How to deserialize Json string in Java/Scala with inherit class holding different attributes

I am trying to deserialize following string in scala

{ "nodeid": 30, "depth": 6, "split": 65, "split_condition": -9.53674316e-07, "yes": 43, "no": 44, "missing": 43 , "children": [
  { "nodeid": 43, "leaf": 0.000833201397 },
  { "nodeid": 44, "leaf": -0.00145038881 }
]}

it is a tree structure and we can consider there are non-leaf and leaf nodes, and these two both extends an abstract node type. They hold different attributes. (This string is dumped from XGBoost and I want to create my own data structure by deserializing it)

I tried to use Jackson, but it takes only one class type. If I define a class holding all these attributes, it can surely work, but I could not dumped back into the same format afterwards.

So except for custom override deserialize, is there any other better choices?
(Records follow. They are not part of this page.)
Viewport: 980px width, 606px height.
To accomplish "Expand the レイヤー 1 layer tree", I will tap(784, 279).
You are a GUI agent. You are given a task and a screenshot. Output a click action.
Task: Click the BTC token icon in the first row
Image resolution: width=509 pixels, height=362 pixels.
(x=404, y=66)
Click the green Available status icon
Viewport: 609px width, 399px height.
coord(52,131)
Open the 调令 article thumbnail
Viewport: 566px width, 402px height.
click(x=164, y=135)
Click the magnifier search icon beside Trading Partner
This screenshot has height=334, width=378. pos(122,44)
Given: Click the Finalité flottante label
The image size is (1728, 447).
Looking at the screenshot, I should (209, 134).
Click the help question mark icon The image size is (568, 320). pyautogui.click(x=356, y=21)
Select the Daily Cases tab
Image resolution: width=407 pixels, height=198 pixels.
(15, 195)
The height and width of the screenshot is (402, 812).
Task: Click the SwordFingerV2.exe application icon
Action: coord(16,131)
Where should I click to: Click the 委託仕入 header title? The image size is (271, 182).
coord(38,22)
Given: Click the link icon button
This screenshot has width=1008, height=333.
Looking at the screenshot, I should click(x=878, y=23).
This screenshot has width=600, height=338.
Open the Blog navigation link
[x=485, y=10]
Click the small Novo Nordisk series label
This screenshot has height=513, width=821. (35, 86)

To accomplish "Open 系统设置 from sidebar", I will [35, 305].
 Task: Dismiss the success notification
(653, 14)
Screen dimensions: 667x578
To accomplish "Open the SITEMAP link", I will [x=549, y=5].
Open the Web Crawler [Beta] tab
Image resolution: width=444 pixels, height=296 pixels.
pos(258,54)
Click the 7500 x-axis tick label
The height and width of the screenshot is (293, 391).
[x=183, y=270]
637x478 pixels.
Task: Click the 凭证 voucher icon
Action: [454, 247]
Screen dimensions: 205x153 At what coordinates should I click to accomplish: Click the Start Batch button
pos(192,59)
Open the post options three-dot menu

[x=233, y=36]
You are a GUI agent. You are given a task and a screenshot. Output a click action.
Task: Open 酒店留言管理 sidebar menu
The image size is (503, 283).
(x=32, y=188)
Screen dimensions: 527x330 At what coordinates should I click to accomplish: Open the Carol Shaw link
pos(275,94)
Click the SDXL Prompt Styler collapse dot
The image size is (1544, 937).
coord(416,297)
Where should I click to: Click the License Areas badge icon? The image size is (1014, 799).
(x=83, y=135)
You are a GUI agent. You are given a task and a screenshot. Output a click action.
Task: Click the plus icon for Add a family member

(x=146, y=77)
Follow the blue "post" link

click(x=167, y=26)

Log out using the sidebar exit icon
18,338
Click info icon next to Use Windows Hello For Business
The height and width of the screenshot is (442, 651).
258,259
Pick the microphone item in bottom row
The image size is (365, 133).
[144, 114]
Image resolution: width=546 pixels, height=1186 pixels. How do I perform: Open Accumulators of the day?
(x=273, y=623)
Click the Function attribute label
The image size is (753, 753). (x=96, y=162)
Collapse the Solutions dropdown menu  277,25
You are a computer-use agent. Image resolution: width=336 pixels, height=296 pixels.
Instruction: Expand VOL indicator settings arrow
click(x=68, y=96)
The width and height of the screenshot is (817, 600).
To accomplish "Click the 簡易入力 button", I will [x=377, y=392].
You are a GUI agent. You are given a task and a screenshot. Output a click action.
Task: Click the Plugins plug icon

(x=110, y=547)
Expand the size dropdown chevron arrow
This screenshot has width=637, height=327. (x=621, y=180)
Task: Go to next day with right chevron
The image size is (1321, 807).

If could not get the question, could refer to my following example

I want the string to be deserialized into a Node class with following definition

class Node {
  var nodeid: Int = 0
}
class NotLeaf extends Node {
  var depth: Int = 0
  var split: Int = 0
  ...
  var children: List[Node] = null
}
class Leaf extends Node {
  var leaf: Float = 0
}

For code I have tried, I could define the class

class Node {
  var nodeid: Int = 0
  var depth: Int = 0
  var split: Int = 0
  var split_condition: Float = 0
  var yes: Int = 0
  var no: Int = 0
  var missing: Int = 0
  var children: List[XGBoostFormat] = null
  var leaf: Float = 0
}

And the deserialize result would have all the attributes, and if I serialize back it would be

{
  "nodeid" : 30,
  "depth" : 6,
  "split" : 65,
  "split_condition" : -9.536743E-7,
  "yes" : 43,
  "no" : 44,
  "missing" : 43,
  "children" : [ {
    "nodeid" : "43",
    "depth" : 0,
    "split" : 0,
    "split_condition" : 0.0,
    "yes" : 0,
    "no" : 0,
    "missing" : 0,
    "children" : null,
    "leaf" : 8.332014E-4
  }, {
    "nodeid" : "44",
    "depth" : 0,
    "split" : 0,
    "split_condition" : 0.0,
    "yes" : 0,
    "no" : 0,
    "missing" : 0,
    "children" : null,
    "leaf" : -0.0014503888
  } ],
  "leaf" : 0.0
}

In Scala it is better to use Scala JSON libraries based on compile time reflection rather than runtime reflection. They can autogenerate codecs - as long as you stick to the way Scala models data with sealed traits (or sealed abstract classes) and case classes. You also shouldn't use vars and nulls.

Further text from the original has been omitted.